Expansion through acquisition is one of the options for growth, so says the newly appointed head of the region at Natixis Global Asset Management.

Natixis Global Asset Management (Natixis) head of Asia Pacific, Fabrice Chemouny, who took up his new Hong Kong based role last month, has outlined the group’s growth strategy for Asia Pacific.

Three Pronged Approach

Chemouny believes a combination of organic growth, acquisitions and partnerships will see his firm achieve its goal of doubling assets under management (AUM) in the region and doubling the percentage Asia represents in global AUM from five to 10 percent.
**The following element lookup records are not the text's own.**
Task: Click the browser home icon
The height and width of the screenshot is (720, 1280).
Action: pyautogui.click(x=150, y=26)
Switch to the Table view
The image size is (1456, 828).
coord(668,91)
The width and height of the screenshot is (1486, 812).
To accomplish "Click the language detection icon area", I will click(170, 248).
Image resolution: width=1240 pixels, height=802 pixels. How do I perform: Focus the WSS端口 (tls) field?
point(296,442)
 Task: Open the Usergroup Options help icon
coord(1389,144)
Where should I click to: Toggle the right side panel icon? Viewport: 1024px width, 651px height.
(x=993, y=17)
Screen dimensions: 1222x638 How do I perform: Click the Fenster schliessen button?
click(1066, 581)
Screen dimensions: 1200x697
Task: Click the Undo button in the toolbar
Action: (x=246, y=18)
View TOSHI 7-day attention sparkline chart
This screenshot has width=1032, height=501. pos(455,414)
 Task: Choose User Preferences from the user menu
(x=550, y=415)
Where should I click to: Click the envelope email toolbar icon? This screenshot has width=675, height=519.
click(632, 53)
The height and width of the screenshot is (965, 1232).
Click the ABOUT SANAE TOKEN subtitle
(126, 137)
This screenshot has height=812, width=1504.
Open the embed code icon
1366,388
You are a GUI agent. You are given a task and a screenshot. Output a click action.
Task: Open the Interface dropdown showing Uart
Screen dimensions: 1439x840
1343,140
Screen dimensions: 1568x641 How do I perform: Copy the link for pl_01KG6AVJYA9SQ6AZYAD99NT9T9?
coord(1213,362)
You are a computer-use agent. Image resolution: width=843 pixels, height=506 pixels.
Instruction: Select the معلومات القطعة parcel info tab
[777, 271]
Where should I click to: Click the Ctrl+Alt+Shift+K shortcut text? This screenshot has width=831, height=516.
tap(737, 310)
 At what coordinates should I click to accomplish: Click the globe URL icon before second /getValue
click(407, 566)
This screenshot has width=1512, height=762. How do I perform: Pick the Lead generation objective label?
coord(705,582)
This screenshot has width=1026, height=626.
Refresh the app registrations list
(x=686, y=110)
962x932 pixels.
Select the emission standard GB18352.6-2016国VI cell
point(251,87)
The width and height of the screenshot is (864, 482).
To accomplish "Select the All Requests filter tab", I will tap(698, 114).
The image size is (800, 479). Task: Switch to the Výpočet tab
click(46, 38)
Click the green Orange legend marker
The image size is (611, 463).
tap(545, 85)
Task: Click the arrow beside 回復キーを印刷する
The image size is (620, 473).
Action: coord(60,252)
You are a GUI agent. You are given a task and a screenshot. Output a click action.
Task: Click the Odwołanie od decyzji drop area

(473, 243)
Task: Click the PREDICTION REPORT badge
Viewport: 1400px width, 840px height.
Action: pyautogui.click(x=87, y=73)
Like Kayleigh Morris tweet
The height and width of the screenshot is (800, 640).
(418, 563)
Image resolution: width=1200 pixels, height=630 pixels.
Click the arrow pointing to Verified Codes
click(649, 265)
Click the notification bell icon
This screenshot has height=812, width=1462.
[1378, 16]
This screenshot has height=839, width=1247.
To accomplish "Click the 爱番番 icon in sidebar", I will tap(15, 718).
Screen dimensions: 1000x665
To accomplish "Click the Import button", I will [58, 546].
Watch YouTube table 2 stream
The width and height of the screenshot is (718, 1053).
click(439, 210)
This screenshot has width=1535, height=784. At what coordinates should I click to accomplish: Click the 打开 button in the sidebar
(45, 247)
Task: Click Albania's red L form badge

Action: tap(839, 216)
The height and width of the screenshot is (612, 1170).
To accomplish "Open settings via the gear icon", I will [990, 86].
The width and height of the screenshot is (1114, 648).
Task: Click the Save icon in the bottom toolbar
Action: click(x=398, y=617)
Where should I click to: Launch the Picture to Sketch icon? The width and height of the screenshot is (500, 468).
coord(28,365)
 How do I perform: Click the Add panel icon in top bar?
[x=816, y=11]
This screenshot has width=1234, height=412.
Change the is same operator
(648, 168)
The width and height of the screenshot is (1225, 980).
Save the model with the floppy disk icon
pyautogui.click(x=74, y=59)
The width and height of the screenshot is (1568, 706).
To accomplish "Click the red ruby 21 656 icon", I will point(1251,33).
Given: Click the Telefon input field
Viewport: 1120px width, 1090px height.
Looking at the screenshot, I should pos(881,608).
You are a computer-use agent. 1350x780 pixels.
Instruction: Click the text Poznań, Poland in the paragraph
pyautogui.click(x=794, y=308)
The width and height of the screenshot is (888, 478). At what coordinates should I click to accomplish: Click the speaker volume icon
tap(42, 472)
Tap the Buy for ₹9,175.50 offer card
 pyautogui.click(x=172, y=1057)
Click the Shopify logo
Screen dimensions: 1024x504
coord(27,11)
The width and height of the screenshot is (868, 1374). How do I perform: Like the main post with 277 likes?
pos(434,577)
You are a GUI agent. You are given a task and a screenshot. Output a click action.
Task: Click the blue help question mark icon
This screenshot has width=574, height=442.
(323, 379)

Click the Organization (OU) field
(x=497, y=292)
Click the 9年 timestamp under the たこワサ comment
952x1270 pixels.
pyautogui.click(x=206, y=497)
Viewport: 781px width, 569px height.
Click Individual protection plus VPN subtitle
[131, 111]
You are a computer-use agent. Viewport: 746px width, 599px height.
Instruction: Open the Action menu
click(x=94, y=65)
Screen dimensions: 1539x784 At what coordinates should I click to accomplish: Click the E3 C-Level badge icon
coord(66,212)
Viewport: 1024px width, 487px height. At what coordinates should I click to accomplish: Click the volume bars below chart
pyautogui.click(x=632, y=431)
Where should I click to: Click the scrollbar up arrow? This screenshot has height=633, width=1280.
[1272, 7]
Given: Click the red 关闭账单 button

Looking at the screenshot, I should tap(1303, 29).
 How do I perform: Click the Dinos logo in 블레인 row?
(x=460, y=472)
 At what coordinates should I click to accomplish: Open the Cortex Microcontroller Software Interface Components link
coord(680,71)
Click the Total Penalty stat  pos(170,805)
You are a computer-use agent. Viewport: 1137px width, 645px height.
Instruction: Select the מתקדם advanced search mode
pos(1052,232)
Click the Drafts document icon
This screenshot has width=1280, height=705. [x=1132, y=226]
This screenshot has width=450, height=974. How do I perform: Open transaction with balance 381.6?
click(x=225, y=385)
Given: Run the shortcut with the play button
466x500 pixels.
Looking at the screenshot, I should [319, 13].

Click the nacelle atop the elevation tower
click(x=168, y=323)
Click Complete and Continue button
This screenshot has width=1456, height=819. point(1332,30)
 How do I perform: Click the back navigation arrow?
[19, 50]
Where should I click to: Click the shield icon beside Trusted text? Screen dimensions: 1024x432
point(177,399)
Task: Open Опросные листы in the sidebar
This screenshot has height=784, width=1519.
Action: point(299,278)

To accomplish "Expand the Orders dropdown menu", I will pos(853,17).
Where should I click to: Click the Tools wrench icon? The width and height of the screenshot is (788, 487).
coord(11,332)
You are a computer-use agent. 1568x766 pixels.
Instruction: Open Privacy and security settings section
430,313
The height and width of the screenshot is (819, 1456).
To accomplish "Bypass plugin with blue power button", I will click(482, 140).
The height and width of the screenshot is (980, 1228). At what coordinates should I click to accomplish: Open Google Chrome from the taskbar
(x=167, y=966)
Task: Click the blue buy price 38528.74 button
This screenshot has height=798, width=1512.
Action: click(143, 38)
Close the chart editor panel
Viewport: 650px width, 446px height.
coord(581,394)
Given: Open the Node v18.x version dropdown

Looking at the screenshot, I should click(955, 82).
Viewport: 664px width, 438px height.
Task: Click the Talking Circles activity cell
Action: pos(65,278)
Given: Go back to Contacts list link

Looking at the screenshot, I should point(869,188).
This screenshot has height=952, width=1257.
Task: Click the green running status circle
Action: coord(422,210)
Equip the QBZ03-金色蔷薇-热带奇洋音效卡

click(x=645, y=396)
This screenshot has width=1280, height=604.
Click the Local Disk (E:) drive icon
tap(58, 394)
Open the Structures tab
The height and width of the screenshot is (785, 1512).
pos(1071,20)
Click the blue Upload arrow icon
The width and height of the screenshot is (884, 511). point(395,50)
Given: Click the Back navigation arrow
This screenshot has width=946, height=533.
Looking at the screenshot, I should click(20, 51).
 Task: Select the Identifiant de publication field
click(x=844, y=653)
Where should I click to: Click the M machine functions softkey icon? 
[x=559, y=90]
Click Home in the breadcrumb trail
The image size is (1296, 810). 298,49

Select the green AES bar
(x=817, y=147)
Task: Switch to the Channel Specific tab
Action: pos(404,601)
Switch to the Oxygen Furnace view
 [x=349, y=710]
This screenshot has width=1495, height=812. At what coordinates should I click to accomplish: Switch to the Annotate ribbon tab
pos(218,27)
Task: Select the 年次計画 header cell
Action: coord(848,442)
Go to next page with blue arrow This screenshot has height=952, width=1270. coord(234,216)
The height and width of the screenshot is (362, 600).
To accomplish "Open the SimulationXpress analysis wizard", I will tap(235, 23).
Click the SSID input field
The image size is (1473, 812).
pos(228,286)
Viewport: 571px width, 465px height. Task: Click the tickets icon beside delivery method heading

«We are looking across the region for businesses or teams which expand our current global offering, in particular in pan-Asian equities, fixed income and alternatives. What is certain is that we will acquire high conviction, active managers who fit our culture of transparency and complement our focus on portfolio construction,» said Chemouny.

On the Move

Natixis’ strategy has already born fruit with the acquisition of Investors Mutual Limited in Australia announced last week and reported by finews.asia.

Chemouny added that organic growth would occur across all seven offices in Asia Pacific and be driven by specific market characteristics and needs. For example in Japan there would be a heavy focus on pension funds and life insurance. While in Hong Kong the firm will provide for both institutional and retail investors through private banks and advisors.